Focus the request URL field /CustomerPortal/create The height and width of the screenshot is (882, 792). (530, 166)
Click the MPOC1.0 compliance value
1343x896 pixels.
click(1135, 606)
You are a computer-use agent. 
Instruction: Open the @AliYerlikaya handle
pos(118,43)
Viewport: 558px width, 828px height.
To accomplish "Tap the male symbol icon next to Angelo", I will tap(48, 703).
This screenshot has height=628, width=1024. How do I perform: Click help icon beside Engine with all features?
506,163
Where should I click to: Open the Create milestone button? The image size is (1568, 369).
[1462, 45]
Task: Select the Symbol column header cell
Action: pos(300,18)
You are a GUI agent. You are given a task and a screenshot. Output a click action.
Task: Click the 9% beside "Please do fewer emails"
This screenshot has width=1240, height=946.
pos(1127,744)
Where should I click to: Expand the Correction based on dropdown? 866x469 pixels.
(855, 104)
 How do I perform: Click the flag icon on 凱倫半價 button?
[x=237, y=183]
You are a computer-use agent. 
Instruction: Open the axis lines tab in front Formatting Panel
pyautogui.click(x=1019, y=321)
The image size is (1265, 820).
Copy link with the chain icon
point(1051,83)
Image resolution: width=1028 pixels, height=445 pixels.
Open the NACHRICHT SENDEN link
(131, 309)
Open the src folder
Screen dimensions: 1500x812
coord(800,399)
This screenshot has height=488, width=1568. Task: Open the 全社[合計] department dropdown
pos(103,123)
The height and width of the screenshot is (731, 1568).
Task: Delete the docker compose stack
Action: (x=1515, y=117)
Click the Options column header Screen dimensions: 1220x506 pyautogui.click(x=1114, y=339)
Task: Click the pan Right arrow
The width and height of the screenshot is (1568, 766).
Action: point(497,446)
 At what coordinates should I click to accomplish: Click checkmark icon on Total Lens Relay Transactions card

::::

Starting with the line containing "Click the Options" and going on through the end of the items, write every line out again in full, shifting each answer coordinate by -84 and leaving all other numbers unchanged.

Written solution:
Click the Options column header Screen dimensions: 1220x506 pyautogui.click(x=1030, y=255)
Task: Click the pan Right arrow
The width and height of the screenshot is (1568, 766).
Action: point(413,362)
 At what coordinates should I click to accomplish: Click checkmark icon on Total Lens Relay Transactions card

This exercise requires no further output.